Fil d'Ariane
Indécentes, trop courtes. C'est ainsi qu'ont été jugées les tenues de deux jeunes coiffeuses marocaines de 23 et 29 ans. Vêtues de robes, elles traversent, le 16 juin 2015, le souk d'Inezgane près d'Agadir.
Rapidement, elles sont prises à partie par des hommes, encerclées, agressées. Elles trouvent refuge dans une boutique en attendant le secours de la police. Mais les forces de l'ordre les conduisent au poste pour les interpeller.
De victimes, elles deviennent accusées et comparaissaient ce 6 juillet pour "outrage à la pudeur" devant le tribunal d'Agadir. Selon le code pénal, elles risquaient d'un mois à deux ans de prison. Le verdict de leur procès a été rendu le 13 juillet. Elles sont acquittées. Pas de condamnation pour une tenue vestimentaire. Il faudra maintenant attendre le jugement des deux hommes arrêtés et qui auraient participé à l'agression des deux jeunes femmes.

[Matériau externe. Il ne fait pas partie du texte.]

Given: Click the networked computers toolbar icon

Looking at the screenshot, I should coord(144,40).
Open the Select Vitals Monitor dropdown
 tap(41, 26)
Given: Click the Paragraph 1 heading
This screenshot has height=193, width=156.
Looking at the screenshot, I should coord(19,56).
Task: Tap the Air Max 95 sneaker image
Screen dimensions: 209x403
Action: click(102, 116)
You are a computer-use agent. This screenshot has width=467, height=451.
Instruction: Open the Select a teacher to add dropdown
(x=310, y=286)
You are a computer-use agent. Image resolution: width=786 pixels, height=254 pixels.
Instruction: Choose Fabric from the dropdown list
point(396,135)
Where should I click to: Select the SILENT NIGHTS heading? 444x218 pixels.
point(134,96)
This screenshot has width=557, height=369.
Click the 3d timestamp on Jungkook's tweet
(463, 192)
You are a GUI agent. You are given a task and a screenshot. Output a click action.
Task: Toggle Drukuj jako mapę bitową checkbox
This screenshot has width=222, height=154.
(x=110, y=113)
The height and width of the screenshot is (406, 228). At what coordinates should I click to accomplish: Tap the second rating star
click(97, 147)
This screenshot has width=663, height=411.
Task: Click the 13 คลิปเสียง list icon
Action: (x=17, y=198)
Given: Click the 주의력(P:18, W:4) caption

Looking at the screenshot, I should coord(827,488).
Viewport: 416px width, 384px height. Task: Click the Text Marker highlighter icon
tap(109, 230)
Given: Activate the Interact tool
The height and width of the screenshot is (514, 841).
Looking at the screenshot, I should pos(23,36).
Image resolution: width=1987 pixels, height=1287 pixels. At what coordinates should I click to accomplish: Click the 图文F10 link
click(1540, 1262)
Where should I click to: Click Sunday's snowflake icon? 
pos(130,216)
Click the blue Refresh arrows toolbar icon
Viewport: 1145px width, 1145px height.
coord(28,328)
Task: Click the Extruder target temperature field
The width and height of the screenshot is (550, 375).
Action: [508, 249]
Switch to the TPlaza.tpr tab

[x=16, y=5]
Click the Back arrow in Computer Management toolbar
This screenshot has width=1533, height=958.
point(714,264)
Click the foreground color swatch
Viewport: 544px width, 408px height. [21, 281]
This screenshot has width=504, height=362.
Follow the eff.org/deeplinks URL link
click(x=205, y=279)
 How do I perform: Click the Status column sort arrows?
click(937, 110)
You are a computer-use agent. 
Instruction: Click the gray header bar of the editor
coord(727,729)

Depuis leur arrestation mi-juin, elles ont porté plainte le 3 juillet pour « harcèlement, agression, menaces, discrimination, insultes, diffamation et non-assistance à une personne en danger », raconte le magazine Telquel dans lequel on apprend le même jour, l'interpellation par la police de deux jeunes hommes de 17 et 18 ans. Ces derniers auraient participé au lynchage des deux coiffeuses. Ils auraient harcelé les deux jeunes femmes pour leurs tenues puis la situation a dégénéré en « une agression verbale et physique et atteinte flagrante à la pudeur, lorsque l’un des suspects s’est livré à des actes suggestifs attentatoires à la pudeur », écrit la Sûreté nationale dans un communiqué. Les deux jeunes hommes risquent, eux aussi, jusqu'à deux ans de prison.
Les arrestations mi-juin des deux Marocaines a suscité la consternation d'un partie de la population. Des centaines de personnes ont manifesté fin juin dans les rues de Casablanca et de Rabat sous les bannières "Mettre une robe n'est pas un crime".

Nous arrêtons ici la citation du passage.